Foto: Andina.
Foto: Andina.

Hasta el hartazgo se habla de la informalidad en el Perú y no se hace nada para revertir esta situación en la que se moviliza el 80% de la población. Ser informal corresponde a ser irresponsable, negligente, incumplidor, descuidado o faltón. (ver la RAE). Ser informal equivale a ser ilegal.

El término informal se suavizó para darle cabida a un grupo de personas que operaban como vendedores ambulantes. Bajo la premisa de que las personas tienen que sobrevivir (todos tenemos que hacerlo), se permitió que ocupen gratuitamente bienes públicos, sin control ni responsabilidad. Ni siquiera se les obliga a limpiar el espacio que ensucian. Costo cero.
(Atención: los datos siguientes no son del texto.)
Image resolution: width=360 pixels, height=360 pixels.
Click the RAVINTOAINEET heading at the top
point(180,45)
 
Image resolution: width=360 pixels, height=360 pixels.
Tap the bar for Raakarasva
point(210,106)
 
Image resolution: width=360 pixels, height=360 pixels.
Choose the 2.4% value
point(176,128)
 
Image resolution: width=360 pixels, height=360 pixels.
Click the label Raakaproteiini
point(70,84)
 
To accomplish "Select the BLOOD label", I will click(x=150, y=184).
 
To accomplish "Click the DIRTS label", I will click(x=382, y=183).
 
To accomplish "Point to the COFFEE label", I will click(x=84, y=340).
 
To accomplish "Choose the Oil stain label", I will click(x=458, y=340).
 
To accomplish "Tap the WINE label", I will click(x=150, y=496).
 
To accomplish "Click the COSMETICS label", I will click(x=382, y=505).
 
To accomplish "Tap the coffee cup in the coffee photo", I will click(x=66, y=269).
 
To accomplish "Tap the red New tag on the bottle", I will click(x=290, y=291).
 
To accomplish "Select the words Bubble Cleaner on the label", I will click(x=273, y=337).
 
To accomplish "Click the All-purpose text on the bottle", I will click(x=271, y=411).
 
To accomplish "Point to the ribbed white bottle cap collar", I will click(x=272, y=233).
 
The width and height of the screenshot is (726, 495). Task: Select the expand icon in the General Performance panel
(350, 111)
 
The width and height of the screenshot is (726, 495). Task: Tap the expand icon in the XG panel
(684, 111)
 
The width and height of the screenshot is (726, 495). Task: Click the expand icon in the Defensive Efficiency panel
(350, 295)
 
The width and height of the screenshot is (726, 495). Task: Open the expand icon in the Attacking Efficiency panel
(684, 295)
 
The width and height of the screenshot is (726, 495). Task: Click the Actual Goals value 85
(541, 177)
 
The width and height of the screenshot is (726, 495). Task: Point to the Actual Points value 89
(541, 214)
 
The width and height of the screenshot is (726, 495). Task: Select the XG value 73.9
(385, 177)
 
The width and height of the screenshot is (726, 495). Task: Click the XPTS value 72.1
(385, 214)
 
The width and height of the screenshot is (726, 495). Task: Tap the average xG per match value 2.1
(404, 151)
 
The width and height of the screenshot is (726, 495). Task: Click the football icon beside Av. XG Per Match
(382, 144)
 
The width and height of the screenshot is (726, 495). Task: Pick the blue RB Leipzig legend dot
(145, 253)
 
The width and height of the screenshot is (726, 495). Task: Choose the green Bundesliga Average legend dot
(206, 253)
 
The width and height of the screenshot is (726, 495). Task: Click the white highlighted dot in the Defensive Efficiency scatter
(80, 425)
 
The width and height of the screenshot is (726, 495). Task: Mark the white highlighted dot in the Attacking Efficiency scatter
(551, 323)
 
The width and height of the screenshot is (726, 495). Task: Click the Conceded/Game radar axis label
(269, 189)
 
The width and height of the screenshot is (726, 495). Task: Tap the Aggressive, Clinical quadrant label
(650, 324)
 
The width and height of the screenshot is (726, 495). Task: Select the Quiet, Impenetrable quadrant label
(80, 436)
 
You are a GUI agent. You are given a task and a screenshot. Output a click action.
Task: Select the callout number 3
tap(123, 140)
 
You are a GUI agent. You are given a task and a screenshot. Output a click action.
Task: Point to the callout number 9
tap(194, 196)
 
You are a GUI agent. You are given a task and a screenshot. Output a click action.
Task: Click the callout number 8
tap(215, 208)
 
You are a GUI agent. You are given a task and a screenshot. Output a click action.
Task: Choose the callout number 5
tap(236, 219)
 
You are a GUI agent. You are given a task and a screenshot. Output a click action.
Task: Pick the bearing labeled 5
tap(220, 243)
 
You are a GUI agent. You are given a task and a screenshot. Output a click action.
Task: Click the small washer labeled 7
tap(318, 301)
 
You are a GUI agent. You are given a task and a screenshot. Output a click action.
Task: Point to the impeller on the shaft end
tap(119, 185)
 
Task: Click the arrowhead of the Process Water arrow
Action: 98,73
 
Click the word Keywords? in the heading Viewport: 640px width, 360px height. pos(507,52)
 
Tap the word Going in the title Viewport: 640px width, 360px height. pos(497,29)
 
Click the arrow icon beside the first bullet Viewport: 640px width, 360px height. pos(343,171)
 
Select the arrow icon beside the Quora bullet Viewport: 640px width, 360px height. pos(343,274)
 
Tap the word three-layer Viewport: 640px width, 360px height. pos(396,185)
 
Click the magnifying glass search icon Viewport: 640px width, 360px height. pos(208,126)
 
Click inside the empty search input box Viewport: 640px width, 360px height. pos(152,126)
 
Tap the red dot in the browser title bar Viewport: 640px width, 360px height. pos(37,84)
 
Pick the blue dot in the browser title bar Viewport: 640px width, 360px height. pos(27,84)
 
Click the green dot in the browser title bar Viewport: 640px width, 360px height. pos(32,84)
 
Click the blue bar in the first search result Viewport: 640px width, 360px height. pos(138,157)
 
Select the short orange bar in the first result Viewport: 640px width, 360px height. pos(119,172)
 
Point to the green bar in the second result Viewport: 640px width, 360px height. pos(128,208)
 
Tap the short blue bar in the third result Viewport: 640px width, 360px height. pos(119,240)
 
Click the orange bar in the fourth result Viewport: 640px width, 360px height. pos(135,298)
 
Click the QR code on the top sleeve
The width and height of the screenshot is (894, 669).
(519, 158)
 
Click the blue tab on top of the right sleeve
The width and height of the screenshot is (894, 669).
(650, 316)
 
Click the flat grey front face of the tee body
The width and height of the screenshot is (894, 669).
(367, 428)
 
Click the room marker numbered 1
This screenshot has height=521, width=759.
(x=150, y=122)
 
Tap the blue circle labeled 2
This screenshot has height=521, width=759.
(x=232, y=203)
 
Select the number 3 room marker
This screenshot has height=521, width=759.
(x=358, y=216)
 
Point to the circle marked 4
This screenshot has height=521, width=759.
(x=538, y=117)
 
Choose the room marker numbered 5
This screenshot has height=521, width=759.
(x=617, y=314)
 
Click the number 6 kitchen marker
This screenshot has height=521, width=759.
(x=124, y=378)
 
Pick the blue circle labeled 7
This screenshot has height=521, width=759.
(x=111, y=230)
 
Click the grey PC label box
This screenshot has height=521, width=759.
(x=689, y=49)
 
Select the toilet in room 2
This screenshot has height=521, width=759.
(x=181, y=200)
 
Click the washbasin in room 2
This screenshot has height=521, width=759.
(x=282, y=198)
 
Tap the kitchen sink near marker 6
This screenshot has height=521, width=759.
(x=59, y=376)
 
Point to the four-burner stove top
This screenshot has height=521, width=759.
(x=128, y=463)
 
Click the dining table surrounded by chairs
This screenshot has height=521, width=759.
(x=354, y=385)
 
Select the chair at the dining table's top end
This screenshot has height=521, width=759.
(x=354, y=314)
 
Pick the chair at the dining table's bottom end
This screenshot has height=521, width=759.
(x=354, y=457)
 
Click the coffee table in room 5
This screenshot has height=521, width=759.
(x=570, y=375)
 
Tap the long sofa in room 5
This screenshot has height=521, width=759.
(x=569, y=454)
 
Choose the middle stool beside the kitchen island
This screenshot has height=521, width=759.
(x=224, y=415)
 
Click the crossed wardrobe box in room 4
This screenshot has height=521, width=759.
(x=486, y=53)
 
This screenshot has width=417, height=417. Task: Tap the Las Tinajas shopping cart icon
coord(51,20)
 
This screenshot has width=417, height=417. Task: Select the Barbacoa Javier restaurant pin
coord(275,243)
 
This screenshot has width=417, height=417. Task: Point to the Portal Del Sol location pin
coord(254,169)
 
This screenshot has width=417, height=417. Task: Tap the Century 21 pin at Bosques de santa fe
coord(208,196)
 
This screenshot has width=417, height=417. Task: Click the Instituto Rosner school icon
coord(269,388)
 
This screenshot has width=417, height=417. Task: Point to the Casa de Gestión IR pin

La informalidad está en todas las actividades, desde profesionales a mineros ilegales. Es más rentable cobrar en negro (efectivo) no pagar impuestos ni asumir costos legales; incluso, si ello implica correr el riesgo de andar con efectivo en el bolso.

El mamarracho de autoridades y congresistas que elegimos (fiel reflejo de lo que somos) promueve y defiende activamente la informalidad sin rubor. Protegen a transportistas informales, a “cachineros”, a gaseros, a “prestamistas”, a mineros ilegales y saqueadores y, a cuanta fauna afín, se asemeje a los anteriores.

La razón por la que somos un país informal es simple: el costo de serlo es bajísimo en comparación con ser formal. La Sunat, la Sunafil, la OEFA, la Policía, los jueces, los municipios, el SAT, el Osinergmin o cualquier otra entidad fiscalizadora o tutelar, viven cómodos con su reducido universo de control: ese 20% formal que sustenta a todo el país y que son presa fácil.

Para combatir la informalidad, el remedio es sencillo: que el costo de serlo sea muy pero muy alto. No hacerlo, implica correr el riesgo de un costo mayor: que ese 20% formal se reduzca al punto que no alcance lo que ellos aportan para el sostén de todos; en especial, de los que viven gratis.